* begin Excerpt *
Yes, he absolutely was! That's the best complete recording of a Meyerbeer opera I've ever heard, along with Ramey and Vanzo (another overparted Raoul/Robert) in Robert le Diable.



SimonTemplar said:


> Leech is great, and Eric Cutler is excellent in the Brussels version - a light voice, maybe, but bright and clear. What do you think of Spyres?


Spyres: I've heard the name but not the voice.  Cutler: never heard or indeed heard of him! I'll have to check them out.



SimonTemplar said:


> And why is the States producing so many Rossini and Meyerbeer tenors?


Is it? Sounds interesting. As you can probably tell, I don't exactly move with the times!



SimonTemplar said:


> _Reine de Chypre_ is one of several operas I'd give my soul to hear, properly. (What, no Bertrams or Méphistos on hand?)


:lol:


----------



## Meyerbeer Smith (Mar 25, 2016)

Figleaf said:


> Yes, he absolutely was! That's the best complete recording of a Meyerbeer opera I've ever heard, along with Ramey and Vanzo (another overparted Raoul/Robert) in Robert le Diable.
* end Excerpt *
* begin Record extracts *
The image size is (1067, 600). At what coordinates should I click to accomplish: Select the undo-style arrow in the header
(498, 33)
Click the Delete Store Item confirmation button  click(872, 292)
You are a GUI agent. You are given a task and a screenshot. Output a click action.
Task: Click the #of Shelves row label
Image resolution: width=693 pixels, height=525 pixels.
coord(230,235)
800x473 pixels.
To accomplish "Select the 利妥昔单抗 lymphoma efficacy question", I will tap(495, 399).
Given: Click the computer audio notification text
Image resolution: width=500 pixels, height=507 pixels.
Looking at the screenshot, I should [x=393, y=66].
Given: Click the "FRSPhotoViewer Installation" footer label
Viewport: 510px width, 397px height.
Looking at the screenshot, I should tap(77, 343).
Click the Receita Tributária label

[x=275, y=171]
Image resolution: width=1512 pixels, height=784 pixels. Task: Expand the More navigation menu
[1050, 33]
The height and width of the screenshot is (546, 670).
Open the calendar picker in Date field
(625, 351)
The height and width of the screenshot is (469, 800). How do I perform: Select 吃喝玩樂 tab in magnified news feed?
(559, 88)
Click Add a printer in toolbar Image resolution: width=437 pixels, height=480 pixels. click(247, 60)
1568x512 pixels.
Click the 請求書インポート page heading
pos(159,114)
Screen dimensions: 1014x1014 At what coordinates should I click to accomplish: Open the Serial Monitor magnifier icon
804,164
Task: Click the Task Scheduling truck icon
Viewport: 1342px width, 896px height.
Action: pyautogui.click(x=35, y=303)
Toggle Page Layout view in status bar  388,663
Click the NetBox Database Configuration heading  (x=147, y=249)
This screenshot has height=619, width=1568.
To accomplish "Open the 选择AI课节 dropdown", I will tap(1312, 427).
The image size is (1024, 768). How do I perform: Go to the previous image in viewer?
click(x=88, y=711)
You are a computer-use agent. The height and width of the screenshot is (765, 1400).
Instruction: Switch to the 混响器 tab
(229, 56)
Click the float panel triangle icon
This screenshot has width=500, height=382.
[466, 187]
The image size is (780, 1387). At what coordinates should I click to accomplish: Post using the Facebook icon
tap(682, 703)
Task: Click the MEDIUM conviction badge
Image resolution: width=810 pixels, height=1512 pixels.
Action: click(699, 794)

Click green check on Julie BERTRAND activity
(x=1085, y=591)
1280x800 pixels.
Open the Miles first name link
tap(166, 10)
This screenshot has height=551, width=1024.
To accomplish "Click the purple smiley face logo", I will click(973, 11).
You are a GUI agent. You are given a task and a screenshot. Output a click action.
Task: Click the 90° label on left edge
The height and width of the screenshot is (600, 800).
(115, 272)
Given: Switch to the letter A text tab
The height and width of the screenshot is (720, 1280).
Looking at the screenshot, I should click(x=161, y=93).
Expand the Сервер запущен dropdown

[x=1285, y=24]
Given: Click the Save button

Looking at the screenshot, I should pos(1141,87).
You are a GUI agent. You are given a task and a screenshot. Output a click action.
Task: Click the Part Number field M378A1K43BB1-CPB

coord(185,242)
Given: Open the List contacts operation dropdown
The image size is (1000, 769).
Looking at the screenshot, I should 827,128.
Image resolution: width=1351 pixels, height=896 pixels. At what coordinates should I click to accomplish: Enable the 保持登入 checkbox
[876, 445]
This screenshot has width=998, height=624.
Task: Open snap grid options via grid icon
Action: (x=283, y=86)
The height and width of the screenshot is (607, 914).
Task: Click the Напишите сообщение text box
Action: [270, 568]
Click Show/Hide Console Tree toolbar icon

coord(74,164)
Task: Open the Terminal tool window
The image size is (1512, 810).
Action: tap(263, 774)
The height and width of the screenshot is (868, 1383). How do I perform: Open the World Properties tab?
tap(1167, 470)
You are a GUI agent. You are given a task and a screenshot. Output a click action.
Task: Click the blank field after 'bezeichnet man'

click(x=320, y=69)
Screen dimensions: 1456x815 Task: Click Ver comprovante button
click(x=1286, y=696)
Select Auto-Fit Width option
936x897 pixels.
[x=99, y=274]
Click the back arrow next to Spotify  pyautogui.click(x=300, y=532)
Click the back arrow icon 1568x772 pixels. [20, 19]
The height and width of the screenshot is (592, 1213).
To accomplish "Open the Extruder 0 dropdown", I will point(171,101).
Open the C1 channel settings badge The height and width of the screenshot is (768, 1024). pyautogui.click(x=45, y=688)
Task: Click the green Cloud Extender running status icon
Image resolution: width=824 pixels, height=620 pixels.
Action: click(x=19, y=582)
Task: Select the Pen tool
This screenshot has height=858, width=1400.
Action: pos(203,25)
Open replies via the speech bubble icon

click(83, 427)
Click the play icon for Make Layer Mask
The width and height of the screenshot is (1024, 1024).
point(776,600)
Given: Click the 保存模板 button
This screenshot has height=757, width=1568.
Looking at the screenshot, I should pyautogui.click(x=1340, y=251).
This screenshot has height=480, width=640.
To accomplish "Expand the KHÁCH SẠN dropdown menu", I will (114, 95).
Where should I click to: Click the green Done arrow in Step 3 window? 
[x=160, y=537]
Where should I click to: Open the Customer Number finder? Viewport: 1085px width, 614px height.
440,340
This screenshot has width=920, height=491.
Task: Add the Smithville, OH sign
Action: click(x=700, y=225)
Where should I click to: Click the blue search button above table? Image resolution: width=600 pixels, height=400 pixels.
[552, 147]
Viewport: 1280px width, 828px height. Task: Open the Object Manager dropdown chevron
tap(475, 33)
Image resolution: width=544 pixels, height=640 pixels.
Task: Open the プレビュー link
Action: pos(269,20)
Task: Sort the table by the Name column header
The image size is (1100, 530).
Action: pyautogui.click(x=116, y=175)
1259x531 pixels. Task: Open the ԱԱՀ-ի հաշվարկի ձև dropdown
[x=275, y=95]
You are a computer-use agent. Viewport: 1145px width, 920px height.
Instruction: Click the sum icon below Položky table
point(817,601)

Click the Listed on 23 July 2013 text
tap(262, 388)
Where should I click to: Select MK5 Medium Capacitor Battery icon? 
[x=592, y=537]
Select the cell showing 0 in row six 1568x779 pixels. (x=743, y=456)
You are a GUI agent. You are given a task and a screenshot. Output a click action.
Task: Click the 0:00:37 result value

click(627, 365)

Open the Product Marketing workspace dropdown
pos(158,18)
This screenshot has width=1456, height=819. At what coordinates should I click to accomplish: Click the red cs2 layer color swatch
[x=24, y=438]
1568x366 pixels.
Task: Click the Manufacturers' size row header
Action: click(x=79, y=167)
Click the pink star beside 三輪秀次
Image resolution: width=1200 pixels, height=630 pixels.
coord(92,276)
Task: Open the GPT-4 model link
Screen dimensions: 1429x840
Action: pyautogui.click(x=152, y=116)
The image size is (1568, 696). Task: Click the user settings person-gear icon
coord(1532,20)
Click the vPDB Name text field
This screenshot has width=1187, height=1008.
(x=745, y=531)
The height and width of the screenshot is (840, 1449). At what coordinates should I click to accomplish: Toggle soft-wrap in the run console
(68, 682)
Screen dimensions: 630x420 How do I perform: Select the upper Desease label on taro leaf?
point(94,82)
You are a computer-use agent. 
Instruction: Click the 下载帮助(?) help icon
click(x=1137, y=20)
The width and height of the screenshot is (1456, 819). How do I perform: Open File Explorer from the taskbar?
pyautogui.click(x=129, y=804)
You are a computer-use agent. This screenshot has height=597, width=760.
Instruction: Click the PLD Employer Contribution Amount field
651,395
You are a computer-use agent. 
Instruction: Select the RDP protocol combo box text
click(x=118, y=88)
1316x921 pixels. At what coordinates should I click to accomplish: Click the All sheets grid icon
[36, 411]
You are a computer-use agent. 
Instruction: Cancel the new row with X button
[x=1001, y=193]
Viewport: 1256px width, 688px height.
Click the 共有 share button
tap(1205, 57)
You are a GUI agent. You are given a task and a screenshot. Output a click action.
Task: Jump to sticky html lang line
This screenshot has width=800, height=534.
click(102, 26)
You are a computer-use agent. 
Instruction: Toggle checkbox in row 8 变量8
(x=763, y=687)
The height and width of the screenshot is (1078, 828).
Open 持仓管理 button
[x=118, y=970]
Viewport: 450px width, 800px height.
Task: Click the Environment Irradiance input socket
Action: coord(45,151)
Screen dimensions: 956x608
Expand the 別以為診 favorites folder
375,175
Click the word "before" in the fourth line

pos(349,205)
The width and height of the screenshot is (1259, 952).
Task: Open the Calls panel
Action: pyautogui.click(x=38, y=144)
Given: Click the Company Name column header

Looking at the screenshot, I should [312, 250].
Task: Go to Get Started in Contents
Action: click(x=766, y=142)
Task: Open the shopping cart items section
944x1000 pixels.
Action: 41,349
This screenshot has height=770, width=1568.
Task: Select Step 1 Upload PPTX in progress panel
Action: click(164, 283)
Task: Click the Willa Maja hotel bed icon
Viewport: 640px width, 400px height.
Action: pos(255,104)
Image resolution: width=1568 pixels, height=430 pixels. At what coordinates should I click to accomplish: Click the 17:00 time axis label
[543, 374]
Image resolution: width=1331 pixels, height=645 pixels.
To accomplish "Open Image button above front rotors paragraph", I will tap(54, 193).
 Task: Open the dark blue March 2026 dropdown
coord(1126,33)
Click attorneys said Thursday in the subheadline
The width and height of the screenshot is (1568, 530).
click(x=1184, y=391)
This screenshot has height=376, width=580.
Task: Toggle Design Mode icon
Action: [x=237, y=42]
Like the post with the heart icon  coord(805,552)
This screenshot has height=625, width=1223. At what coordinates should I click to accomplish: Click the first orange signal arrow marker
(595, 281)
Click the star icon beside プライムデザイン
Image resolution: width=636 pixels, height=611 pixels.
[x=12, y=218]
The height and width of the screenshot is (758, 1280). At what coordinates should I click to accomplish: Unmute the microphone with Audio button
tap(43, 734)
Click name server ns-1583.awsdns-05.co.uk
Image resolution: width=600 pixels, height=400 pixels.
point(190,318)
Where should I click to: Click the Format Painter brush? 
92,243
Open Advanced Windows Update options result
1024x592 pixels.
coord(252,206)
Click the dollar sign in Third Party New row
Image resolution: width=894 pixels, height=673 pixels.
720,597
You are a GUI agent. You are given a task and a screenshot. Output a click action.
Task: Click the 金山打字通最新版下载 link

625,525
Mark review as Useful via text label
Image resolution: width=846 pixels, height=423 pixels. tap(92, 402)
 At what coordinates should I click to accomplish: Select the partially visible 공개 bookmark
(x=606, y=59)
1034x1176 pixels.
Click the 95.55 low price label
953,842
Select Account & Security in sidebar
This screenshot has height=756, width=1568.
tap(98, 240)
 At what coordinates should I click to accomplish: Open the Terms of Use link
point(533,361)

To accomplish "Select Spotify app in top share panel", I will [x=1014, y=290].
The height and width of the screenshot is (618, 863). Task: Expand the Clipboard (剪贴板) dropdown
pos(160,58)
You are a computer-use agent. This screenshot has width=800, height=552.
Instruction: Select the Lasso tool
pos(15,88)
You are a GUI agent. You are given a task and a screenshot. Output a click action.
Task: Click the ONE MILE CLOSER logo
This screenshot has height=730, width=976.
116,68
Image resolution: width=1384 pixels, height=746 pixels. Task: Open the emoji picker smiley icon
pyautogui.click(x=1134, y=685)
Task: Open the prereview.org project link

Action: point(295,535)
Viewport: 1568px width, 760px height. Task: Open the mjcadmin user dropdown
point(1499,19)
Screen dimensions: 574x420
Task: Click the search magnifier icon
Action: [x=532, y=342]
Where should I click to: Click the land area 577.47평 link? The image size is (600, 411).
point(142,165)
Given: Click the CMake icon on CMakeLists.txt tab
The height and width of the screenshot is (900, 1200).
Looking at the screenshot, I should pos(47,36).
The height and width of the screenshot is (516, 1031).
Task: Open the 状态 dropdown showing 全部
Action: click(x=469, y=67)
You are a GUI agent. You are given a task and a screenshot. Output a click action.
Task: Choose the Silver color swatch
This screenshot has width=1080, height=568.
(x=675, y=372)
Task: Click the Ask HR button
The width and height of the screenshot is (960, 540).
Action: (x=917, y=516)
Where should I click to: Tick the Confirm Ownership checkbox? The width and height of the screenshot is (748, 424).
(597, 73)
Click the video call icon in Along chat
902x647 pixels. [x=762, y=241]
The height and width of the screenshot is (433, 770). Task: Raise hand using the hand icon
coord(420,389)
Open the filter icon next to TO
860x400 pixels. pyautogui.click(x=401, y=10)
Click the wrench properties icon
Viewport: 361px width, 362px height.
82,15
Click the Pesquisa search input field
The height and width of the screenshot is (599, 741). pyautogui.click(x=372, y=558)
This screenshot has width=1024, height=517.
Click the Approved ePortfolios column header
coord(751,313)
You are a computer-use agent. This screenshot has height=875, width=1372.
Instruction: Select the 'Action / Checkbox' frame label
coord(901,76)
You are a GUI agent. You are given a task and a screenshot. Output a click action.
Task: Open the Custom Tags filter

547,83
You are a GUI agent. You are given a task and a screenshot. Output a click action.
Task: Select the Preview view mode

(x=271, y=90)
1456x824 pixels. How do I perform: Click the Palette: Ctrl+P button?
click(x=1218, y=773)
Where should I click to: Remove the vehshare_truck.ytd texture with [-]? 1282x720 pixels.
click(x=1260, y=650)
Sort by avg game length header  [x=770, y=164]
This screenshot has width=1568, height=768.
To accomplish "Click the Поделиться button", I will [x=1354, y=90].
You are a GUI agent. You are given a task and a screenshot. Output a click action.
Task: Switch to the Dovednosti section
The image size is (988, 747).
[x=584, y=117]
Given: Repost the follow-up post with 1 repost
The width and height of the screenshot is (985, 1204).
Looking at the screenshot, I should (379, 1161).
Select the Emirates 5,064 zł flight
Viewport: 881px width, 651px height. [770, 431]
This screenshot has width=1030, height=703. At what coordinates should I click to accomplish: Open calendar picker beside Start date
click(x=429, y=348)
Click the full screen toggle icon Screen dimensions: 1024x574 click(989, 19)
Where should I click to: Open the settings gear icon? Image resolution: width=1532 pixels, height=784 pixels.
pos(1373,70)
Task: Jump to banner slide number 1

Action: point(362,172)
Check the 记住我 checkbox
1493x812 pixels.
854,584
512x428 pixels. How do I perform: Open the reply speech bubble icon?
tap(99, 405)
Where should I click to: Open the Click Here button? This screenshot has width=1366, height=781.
* end Record extracts *
What is asked:
1 - In the Meyerbeer forum thread, which two singers are named for the Robert le Diable recording?
2 - Please carry on the Meyerbeer forum thread from its final line.
The records aren't needed here.

Outputs:
1 - Ramey and Vanzo.

2 -
Have you heard the Chemnitz _Vasco da Gama_ (the complete _Africaine_)?



> Spyres: I've heard the name but not the voice.  Cutler: never heard or indeed heard of him! I'll have to check them out.


The Brussels version uses the Ricordi critical edition; many of the numbers are expanded (the Act II and III finales, the Raoul / Marguerite duet), or even new (an aria for Marcel in Act III). The Berlin production this year will be the first to open the cuts for Acts IV and V.


----------



## Figleaf (Jun 10, 2014)

^ No, I haven't heard the Chemnitz Vasco da Gama at all (though I think someone has posted it on Current Listening or the equivalent thread on the opera forum). In fact the only L'Africaine I have is a German language one from the 50s which is pretty dismal. This kind of operatic archaeology is pretty fascinating, though I will have to get over my squeamishness about modern singing in order to explore it!


----------



## Meyerbeer Smith (Mar 25, 2016)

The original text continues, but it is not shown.